-- Task goal --
Output as a JSON list of strings, one per line and skipping blank lines, the listing from the line with "This screenshot has height=1472, width=680." up to and including the line with "Tap Change Color to pick a different color".

-- Task data --

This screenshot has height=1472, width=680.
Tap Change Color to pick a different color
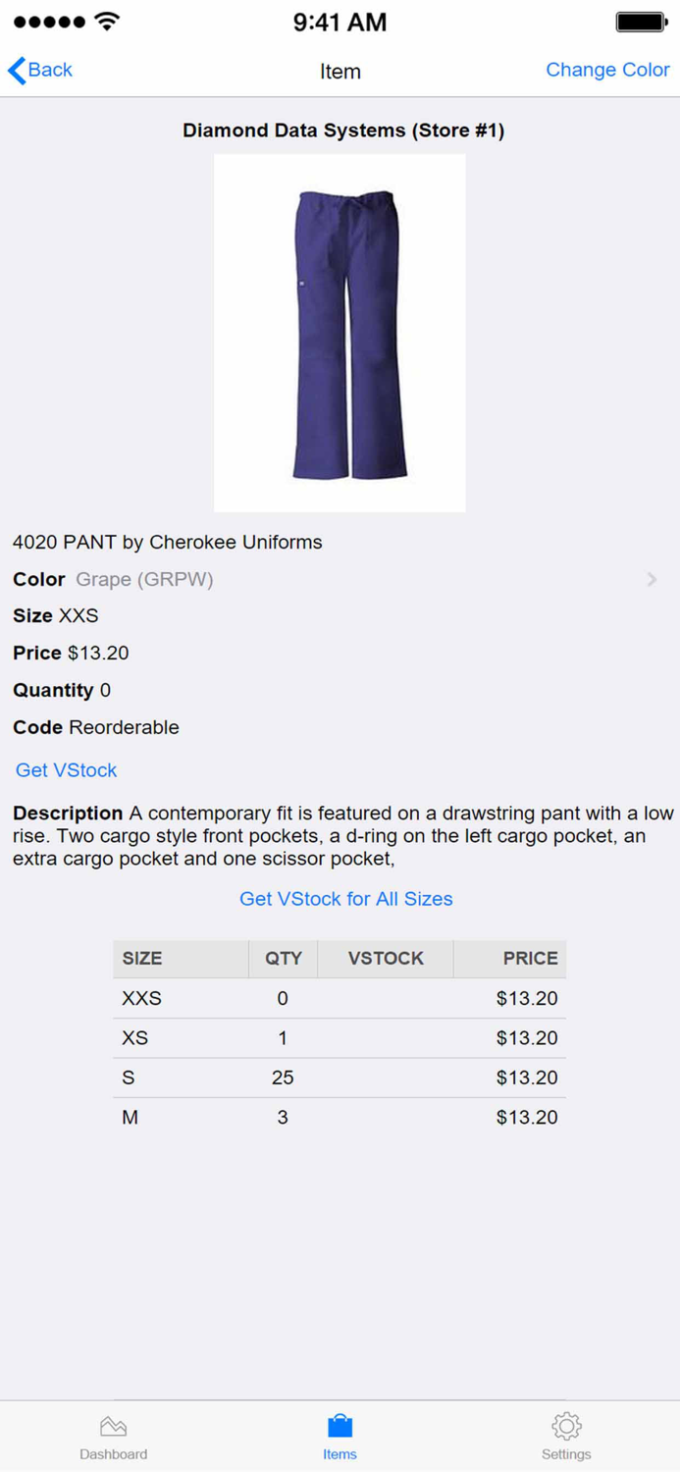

==

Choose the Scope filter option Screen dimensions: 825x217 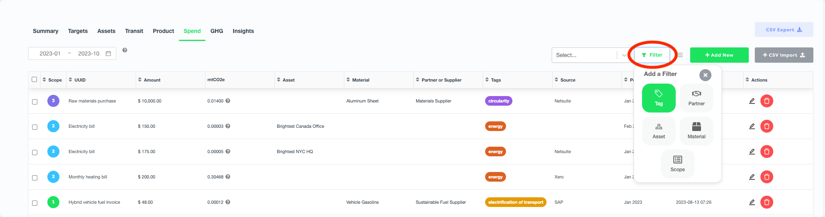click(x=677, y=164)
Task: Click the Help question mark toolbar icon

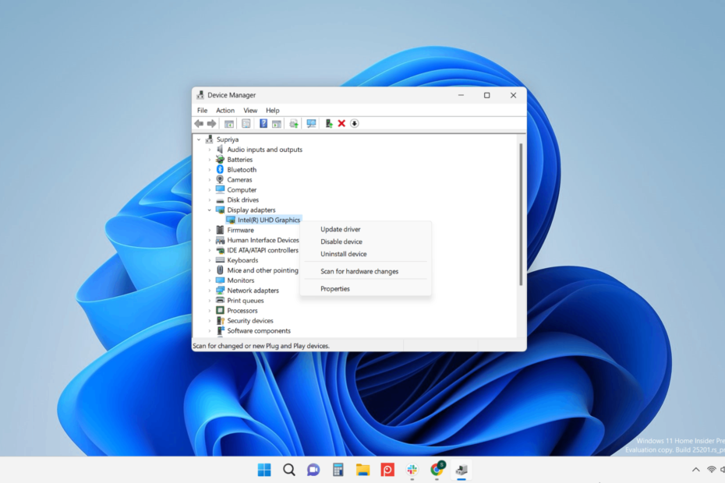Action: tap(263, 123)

-- Output below --
[
  "This screenshot has height=1472, width=680.",
  "Tap Change Color to pick a different color"
]